ASSIGNMENT: Please print every line from the one containing "Click the Select members help text" through the last line of the records below, exactly as written and nothing more.

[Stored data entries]
------------

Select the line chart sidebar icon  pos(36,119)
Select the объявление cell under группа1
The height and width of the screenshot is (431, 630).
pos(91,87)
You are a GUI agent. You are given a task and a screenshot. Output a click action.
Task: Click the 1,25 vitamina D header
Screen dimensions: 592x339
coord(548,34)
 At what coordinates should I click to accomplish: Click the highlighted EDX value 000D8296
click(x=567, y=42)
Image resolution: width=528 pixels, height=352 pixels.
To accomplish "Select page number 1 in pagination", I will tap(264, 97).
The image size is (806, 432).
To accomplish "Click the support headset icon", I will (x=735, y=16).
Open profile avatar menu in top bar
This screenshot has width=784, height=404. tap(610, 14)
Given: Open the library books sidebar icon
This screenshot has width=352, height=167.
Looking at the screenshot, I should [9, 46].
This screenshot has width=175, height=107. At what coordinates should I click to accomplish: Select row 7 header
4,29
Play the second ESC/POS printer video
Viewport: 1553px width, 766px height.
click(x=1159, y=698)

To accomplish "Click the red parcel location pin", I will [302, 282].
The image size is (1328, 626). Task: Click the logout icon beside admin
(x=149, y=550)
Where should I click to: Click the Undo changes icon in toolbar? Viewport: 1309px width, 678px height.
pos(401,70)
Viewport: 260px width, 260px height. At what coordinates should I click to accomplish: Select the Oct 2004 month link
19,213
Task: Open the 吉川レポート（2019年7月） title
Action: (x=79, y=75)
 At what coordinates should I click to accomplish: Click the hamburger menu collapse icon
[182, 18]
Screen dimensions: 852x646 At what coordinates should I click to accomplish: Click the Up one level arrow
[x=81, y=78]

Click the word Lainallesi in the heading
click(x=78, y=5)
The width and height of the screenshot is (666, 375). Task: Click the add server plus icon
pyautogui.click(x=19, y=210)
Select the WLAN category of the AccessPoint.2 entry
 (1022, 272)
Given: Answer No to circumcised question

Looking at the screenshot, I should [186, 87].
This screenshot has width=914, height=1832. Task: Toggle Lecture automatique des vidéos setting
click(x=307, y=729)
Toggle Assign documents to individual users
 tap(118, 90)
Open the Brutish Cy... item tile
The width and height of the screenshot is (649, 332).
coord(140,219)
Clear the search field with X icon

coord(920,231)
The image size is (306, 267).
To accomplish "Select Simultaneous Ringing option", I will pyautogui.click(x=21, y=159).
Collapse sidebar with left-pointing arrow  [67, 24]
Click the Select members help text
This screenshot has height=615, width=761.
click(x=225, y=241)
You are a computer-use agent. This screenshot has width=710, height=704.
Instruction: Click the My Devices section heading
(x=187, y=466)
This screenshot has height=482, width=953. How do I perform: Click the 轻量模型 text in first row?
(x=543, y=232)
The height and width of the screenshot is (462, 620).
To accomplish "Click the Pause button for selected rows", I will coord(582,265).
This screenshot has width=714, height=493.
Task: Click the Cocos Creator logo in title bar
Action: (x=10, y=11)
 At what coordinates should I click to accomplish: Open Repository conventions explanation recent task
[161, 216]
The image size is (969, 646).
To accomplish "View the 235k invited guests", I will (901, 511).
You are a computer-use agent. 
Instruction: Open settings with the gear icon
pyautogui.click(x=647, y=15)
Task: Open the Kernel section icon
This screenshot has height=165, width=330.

------------

TASK ANSWER:
Click the Select members help text
This screenshot has height=615, width=761.
click(x=225, y=241)
You are a computer-use agent. This screenshot has width=710, height=704.
Instruction: Click the My Devices section heading
(x=187, y=466)
This screenshot has height=482, width=953. How do I perform: Click the 轻量模型 text in first row?
(x=543, y=232)
The height and width of the screenshot is (462, 620).
To accomplish "Click the Pause button for selected rows", I will coord(582,265).
This screenshot has width=714, height=493.
Task: Click the Cocos Creator logo in title bar
Action: (x=10, y=11)
 At what coordinates should I click to accomplish: Open Repository conventions explanation recent task
[161, 216]
The image size is (969, 646).
To accomplish "View the 235k invited guests", I will (901, 511).
You are a computer-use agent. 
Instruction: Open settings with the gear icon
pyautogui.click(x=647, y=15)
Task: Open the Kernel section icon
This screenshot has height=165, width=330.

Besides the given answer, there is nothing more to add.